- _YOUR OBJECTIVE_:
Rewrite everything from the line containing "You are a computer-use agent. The" down to the end of the material, replacing "Instruction" with "Command" and keeping all else the same. Leave the pictures out of your answer.

- _PROVIDED MATERIAL_:
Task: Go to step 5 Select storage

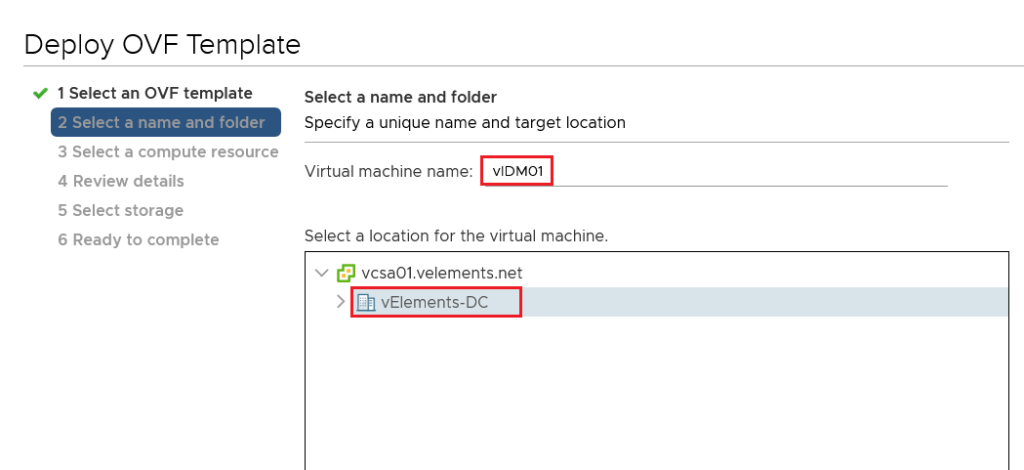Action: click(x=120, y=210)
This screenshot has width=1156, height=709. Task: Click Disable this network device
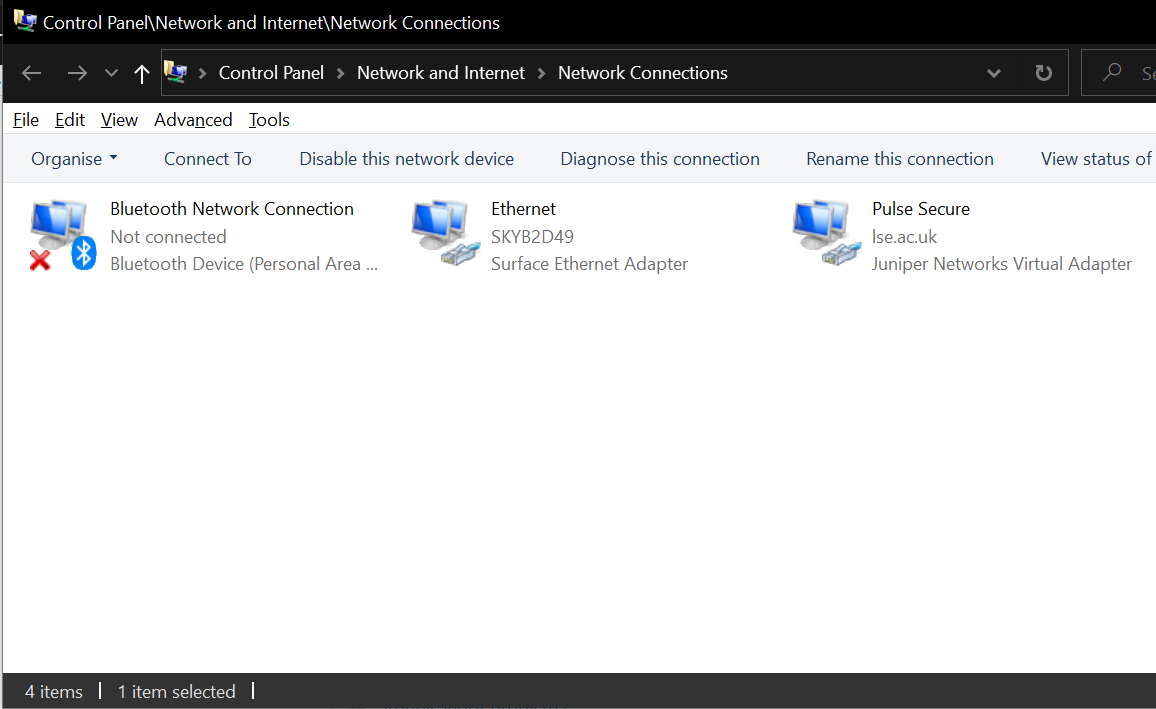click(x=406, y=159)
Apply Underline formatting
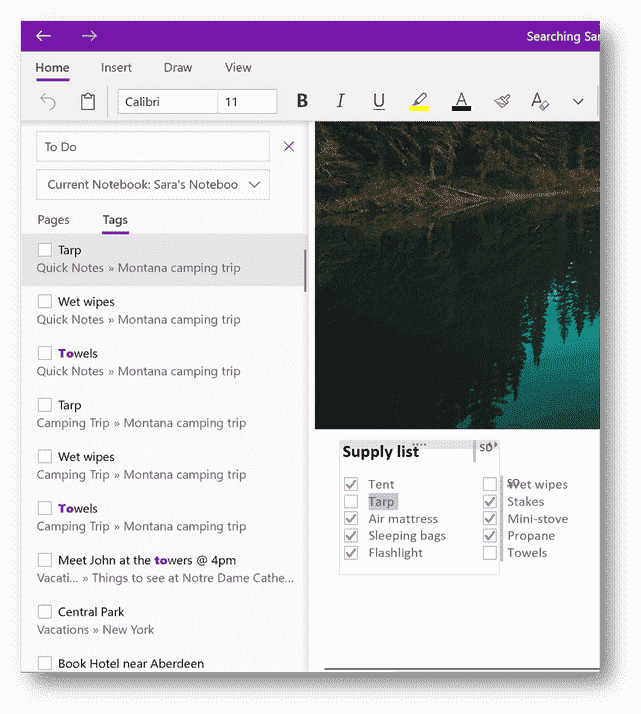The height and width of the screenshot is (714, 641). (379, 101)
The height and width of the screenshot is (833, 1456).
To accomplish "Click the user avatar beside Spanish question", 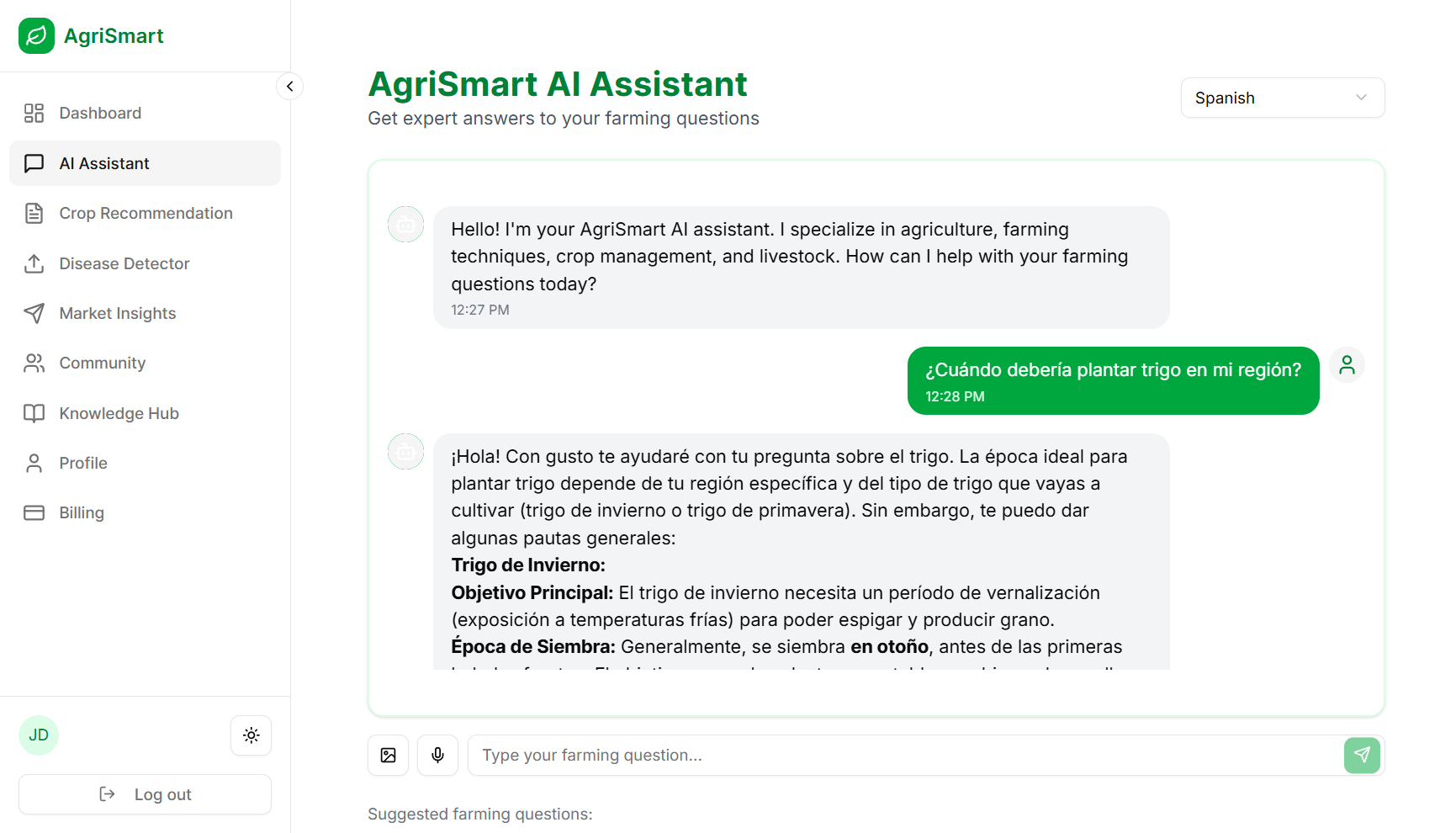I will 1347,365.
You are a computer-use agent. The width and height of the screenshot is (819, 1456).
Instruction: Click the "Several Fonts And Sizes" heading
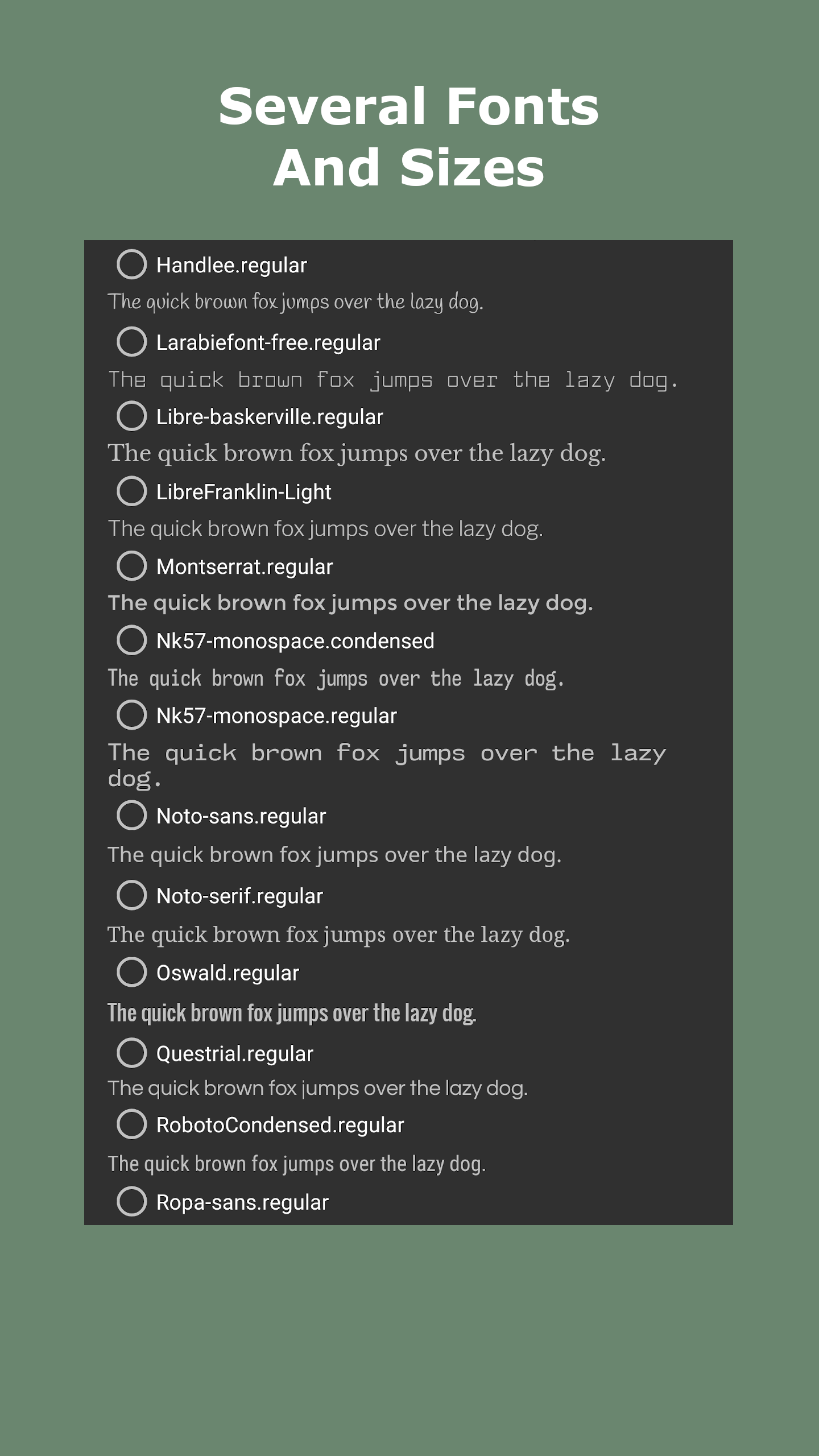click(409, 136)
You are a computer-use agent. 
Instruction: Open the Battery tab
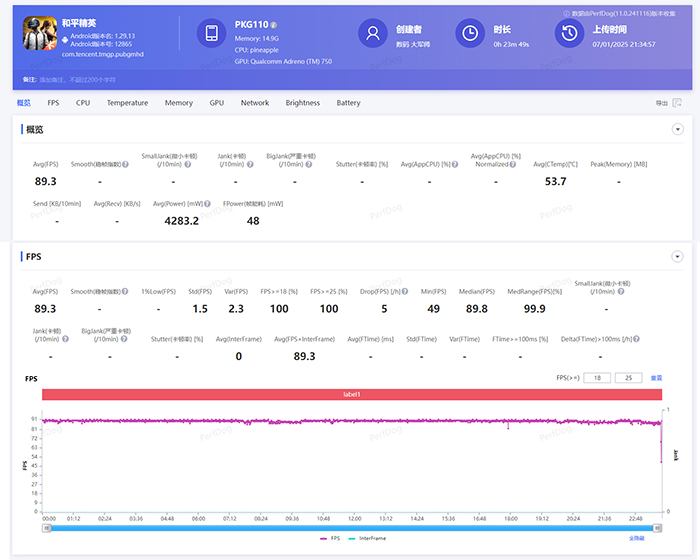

- _EXERCISE ANSWER_:
You are a computer-use agent. The width and height of the screenshot is (819, 1456).
Command: Click the "Several Fonts And Sizes" heading
click(409, 136)
You are a computer-use agent. 
Command: Open the Battery tab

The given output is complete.